Work required = From the data that follows, print exactly the lines starting at the one containing "Instruction: Open the Quadro 16 tab" and ending at the one containing "This screenshot has width=581, height=459."; include both of them and nothing more.

Given entries =
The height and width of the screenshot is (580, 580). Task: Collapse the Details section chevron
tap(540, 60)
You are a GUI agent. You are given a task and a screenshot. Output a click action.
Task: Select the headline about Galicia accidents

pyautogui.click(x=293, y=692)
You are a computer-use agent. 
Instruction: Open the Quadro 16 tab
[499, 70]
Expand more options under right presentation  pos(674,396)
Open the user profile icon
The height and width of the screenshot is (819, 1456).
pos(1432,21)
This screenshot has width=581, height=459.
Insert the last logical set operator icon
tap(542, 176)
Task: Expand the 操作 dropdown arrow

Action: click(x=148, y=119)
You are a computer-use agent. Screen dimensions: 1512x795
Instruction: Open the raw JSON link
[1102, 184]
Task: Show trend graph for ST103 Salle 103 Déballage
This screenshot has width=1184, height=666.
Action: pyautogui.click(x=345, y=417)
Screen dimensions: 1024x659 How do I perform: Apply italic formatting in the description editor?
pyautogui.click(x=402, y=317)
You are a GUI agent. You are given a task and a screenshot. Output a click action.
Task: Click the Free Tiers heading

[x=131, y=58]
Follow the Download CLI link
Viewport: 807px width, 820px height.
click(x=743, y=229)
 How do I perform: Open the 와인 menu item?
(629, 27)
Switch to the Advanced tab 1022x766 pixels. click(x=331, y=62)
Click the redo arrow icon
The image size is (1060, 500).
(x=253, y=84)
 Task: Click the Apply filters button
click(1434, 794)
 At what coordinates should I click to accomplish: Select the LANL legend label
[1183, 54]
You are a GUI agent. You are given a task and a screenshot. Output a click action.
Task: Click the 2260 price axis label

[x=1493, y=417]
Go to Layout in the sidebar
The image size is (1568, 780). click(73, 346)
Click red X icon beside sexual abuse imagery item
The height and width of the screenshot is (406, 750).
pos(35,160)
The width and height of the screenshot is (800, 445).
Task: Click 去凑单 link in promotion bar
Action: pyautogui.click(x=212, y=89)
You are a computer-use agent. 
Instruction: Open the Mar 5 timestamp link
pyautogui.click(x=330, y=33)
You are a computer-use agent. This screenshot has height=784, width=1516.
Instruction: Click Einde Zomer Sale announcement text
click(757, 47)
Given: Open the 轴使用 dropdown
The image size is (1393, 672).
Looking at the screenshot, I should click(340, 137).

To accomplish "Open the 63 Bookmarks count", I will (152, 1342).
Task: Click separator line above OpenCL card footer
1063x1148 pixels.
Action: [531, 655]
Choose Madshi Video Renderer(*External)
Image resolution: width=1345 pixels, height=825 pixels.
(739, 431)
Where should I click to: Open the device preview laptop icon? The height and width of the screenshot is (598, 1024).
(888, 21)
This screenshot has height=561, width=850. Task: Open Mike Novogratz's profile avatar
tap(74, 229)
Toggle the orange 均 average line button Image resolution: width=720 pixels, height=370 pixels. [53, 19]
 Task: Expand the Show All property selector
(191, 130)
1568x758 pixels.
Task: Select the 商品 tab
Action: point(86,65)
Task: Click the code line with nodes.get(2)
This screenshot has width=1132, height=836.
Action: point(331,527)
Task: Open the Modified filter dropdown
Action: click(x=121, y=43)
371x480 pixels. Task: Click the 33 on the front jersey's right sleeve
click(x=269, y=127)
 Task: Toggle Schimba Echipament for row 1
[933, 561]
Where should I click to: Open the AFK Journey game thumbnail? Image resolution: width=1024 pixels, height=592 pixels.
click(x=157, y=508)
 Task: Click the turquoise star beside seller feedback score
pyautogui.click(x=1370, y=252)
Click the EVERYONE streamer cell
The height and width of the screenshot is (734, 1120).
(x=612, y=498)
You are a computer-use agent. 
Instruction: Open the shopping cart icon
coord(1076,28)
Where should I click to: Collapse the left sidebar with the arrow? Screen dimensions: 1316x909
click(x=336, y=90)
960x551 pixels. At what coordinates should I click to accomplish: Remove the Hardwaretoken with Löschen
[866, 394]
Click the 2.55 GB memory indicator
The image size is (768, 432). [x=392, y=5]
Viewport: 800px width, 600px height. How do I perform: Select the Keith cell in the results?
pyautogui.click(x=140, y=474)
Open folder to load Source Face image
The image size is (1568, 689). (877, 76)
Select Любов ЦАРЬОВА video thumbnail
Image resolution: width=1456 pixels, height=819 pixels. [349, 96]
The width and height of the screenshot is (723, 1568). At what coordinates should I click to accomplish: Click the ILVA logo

Task result =
Instruction: Open the Quadro 16 tab
[499, 70]
Expand more options under right presentation  pos(674,396)
Open the user profile icon
The height and width of the screenshot is (819, 1456).
pos(1432,21)
This screenshot has width=581, height=459.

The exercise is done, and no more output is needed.